Paul
Goble
Staunton, February 7 – Many think that
Vladimir Putin’s penchant for cruelty can be explained by time in the KGB,
Kristina Kurchab-Redlikh says; but there have been many with that background
such asYevgeny Primakov or Sergey Stepashin who also served in the organs but
were not like that at all.
Kurchab-Redlikh, who was known as
“the Polish Anna Politkovskaya” during her time as a journalist in Russia
(1990-2004), has now written an 800-page biography of the Kremlin leader in
which she says the answer to this Putin mystery is to be found in his earliest
years (belsat.eu/ru/news/u-putina-bylo-uzhasnoe-detstvo-intervyu-s-avtorom-knigi-o-glave-rossii/).
Those years in fact were very
different and far more difficult that Putin’s own airbrushed account, she says.
He was born in the Urals in the village of Ochor not in Leningrad as he has
always insisted. Moreover, Putin was the product of an out of wedlock situation,
one his mother ended when she found out that the father was married to someone
else.
Leaving the future Kremlin leader
with her relatives, his mother went to work in Central Asia where she met a
Georgian, fell in love, married him and moved to his homeland. She asked the
relatives to send Vladimir to her but, according to Kurchab-Redlikh, “there
began a real hell for the child.”
Initially, things went well; but the
Georgian father wasn’t happy about the fact that Vladimir was born out of
wedlock. And so it happened, the Polish journalist says, that the young Putin “had
to defend not only himself but also his mother.” It was there that he began to
learn martial arts.
Putin and his mother then fled back
to her home area of the Urals where there were relatives of hers who had “sometime
lived in Leningrad and who lost both sons, one before the war and the second
during the Leningrad blockade.” She
remarried a Russian but the future leader didn’t get along with him either.

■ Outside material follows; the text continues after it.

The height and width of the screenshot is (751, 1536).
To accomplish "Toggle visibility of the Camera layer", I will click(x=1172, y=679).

Putin’s second step-father who lived
in Leningrad loved him in his way but also beat him from the time the youngster
could remember. This man had been a veteran of the organs and had fought in
Finland, “but this is not important. Vova immediately understood that first of
all one must defend oneself to the end and second to lie, lie, lie and lie
again.”
It is that set of experiences,
Kurchab-Redlikh says, that explain the Putin of today. He is the only leader who “can lie so
masterfully. He lies when looking you in the eyes on any theme. But note that first
he never during his election campaigns takes part in any conversations or any
debates.”
And after his first few years of
public life, he has arranged things so that he doesn’t have to deal with an
inconvenient question directly. When someone does manage to pose one, however,
Putin “answers as he likes but you do not have the chance for a follow up.”

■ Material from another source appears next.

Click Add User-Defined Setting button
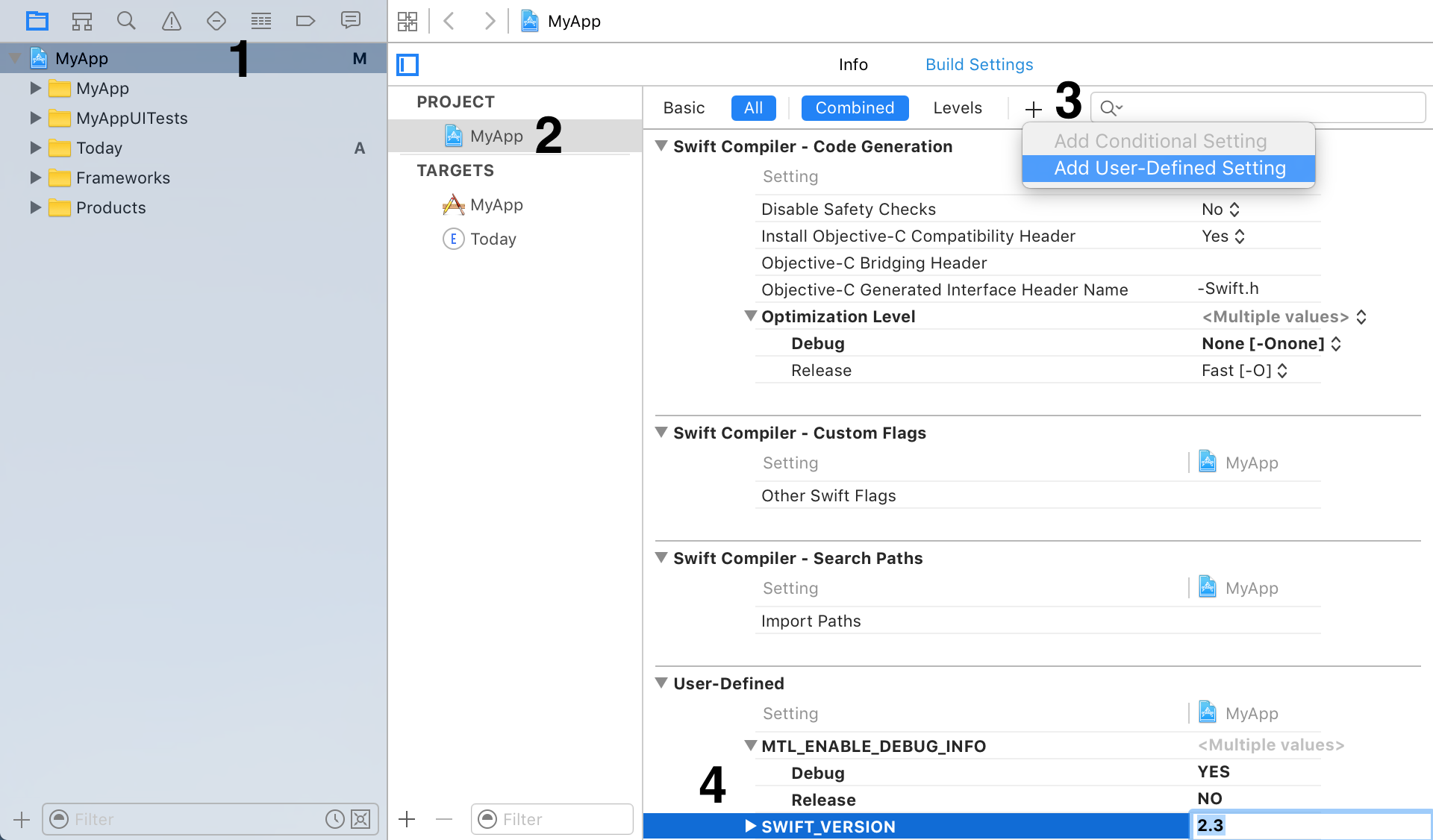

Kurchab-Redlikh says that the last
few pages of her book consist simply “of the names of people [Putin] has sent
to the cemetery.” His criminal activities
including dealing in drugs started when he came to Leningrad after serving as a
KGB officer in East Germany. “Then the
murders occurred of which there were many.”
At present, one can’t prove anything, the biographer
says, “but all the [available] facts indicate that Sobchak ended in the cemetery
not without [Putin’s] involvement.” It
is also the case that the FSB and its agents, “Chechen traitors,” were behind
the explosions at the apartment houses in 1999.